Depending upon the geographic location of the providers, the number of members that an insurance company or PPO network can deliver to the providers, and other factors will dictate which methods are used. The more members that can be driven to the network providers usually correlates to a more aggressive pricing structure.

Brokers will tend to believe the insurance companies or networks as to who has the best discounts. At the end of the day, the broker needs to have access to mechanisms that will substantiate those pricing structures or not. If the broker doesn’t have access, then an employer and the broker are simply taking a leap of faith and trusting that the insurance company or that the network is truthful. Sometimes, when a broker asks for claims to be repriced-which is a pretty good way of looking at alternative networks-a network may trick the broker by illustrating their best rate at their best facility, rather than citing actual pricing at the actual facility, for the actual services provided. There are tricks to the trade where a network can hide the real cost or pricing that they have negotiated. You might find an insurance company that touts the highest discounts (which may be partially true) and the best pricing at hospital, but may lose the total advantage of their network because they may not have favorable pricing with the physicians. Or vice versa. So while they may be better with a particular local hospital than their competitors, they would lose that overall advantage and overall pricing because they weren’t as competitive with the physicians.

Brokers need to understand these pricing methodologies and develop strategies for more aggressive direct contracting. Direct contracting will enable a self-funded employer to negotiate its own pricing with the more important providers in their area that treat most of their employees and other family members. Many providers are open to direct contracting if the employer’s health plan can incentivize employees through better benefits to go to those providers rather than other network facilities.

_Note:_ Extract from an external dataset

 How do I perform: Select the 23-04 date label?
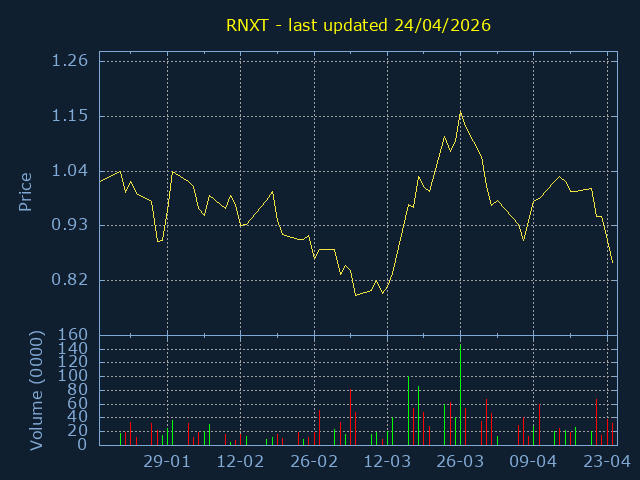tap(606, 462)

For example, a direct contracted providers plan might pay 80% coinsurance after the deductible, other PPO network providers paid at 70%, and non-network paid 50%, or some semblance to this. Incentives are easy to design, but care has to be given to designing the plan so that the employer potentially is on the right end of the stick. This means that if an employer is going to give an additional 10% incentive to employees to go to a particular hospital, then the additional discount over and above the traditional PPO network discount needs to be more than 10%. Otherwise it’s a lose/win situation.

If brokers don’t have the ability or desire to negotiate on behalf of their clients, then their clients are pretty much stuck with the PPO discounts through the network. You don’t know what you don’t know. You think you’re getting the best discounts? Really the best discounts? How do you know?

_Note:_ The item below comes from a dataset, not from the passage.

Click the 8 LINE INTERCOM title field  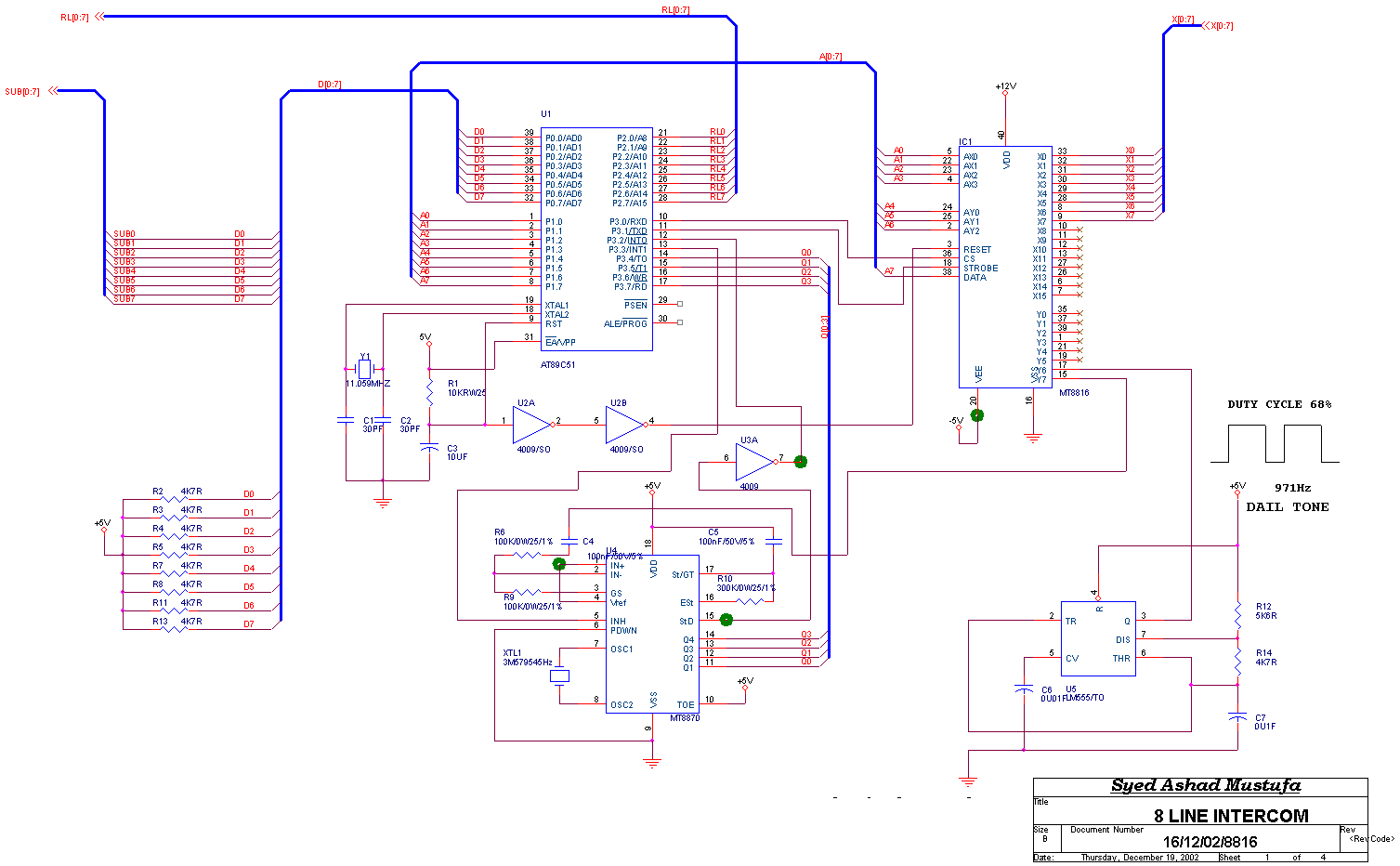[x=1230, y=816]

Stop loss carriers may or may not have the ability to evaluate networks. And they need to be made aware of direct contracting that exists and the pricing. They can then price their specific stop loss deductible premiums and their aggregate attachment points at the appropriate levels. Some stop loss carriers are better than others at evaluating this.

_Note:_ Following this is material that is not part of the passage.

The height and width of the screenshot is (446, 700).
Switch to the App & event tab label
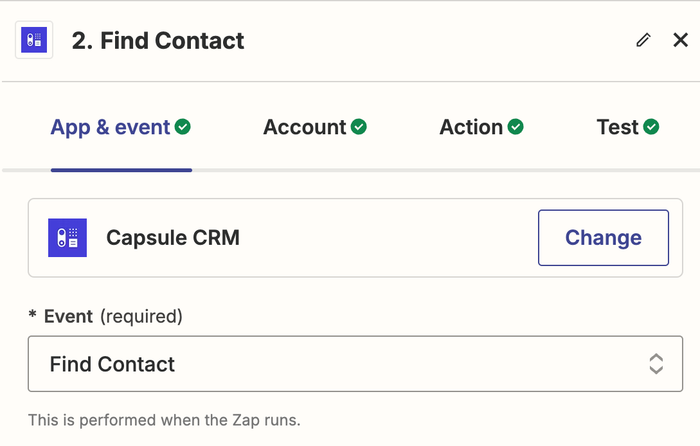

One of the big areas that knowledgeable stop loss carriers and underwriters will give the greatest credence to is Reference Based Pricing-but it has to be at a very competitive level. If Reference Based Pricing is available for facilities as well as physicians, this is the best of both worlds. Many brokers fail to explain the pricing of the network to the stop loss carrier thinking that it doesn’t matter, or that every carrier can give the same relative discount in their quote. Once a particular stop loss carrier has experience with the carved out providers, and the direct contract network, then they will be more apt to provide aggressive pricing. Results are extremely important to share with an underwriter in order to get the best pricing. And stop loss carriers can tell you which networks not to use or which ones they don’t lend any credence to.